But after leading the Spartans to an 11-2 record and ranking as high as No. 5 in the AP Poll, Michigan State scrapped his initial contract and signed him to a 10-year, $95 million extension — the third-largest contract a public university has ever given a college football coach.
Tucker also kickstarted an initiative within the Michigan State football program to fight sexual violence in sports, and he invited educational speaker and rape survivor Brenda Tracy to visit campus and educate his athletes.
A September 2022 investigation by USA Today found Tucker and Tracy developed a professional relationship around her work. Tucker twice invited Tracy to East Lansing to speak to his players as well as a third time to be the team’s honorary captain at its 2022 spring practice game.
The USA Today investigation found — according to a complaint Tracy filed with the Michigan State Office for Civil Rights and Title IX Education and Compliance — Tucker allegedly made sexual comments about Tracy and masturbated without her consent while on a phone call with her on April 28, 2022, just days after she served as captain of the practice.
The USA Today investigation found that, in Tucker’s statements to a Title IX investigator, he recognized masturbating on the call but called it consensual “phone sex.”
Michigan State hired an external Title IX attorney to investigate the incident, and the investigation concluded in July.

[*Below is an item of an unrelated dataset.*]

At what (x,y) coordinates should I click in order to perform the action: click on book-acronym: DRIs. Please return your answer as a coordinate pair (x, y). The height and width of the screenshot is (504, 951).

The university suspended Tucker without pay after the USA Today investigation was published on Sept. 10, and a formal hearing is set for the week of Oct. 5 to decide if Tucker violated school policy. A ruling can take up to 60 days.

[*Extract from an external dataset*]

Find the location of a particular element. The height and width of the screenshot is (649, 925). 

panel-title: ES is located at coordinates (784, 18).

But on Sept. 18, Michigan State informed Tucker that he would be fired on Sept. 26 without compensation for the remaining years of his contract if he did not “present sufficient reason to dispute” any violations of his contract he may have committed.
On Sept. 27 Tucker was fired by Michigan State for cause. He would lose about $80 million dollars he was owed through Jan. 15, 2032.
In a statement, Tucker pointed out numerous allegations of Michigan State mishandling the issue and called Tracy’s complaint “baseless.” He said he was “not surprised” with the university’s plans to terminate his contract and claimed “other motives are at play.”
“I can only conclude that MSU does not care about my rights, the truth, or its future liability for policing its employees’ private lives,” Tucker wrote in the statement.
Michigan State football secondary coach Harlon Bennett has been appointed acting interim head coach since Tucker’s suspension with longtime former Spartan head coach Mark Dantonio returning as associate head coach.
In Bennett’s first game at the helm of the program on Sept. 16, the then No. 8 Washington Huskies trampled the Spartans, 41-7. And on Sept. 23, the Spartans fell to the Maryland Terrapins, losing 31-9.
Now 2-2, the Spartans will enter Kinnick Stadium on Saturday to take on Kirk Ferentz and the now-unranked Iowa Hawkeyes with a new focus on changing course in Tucker’s absence.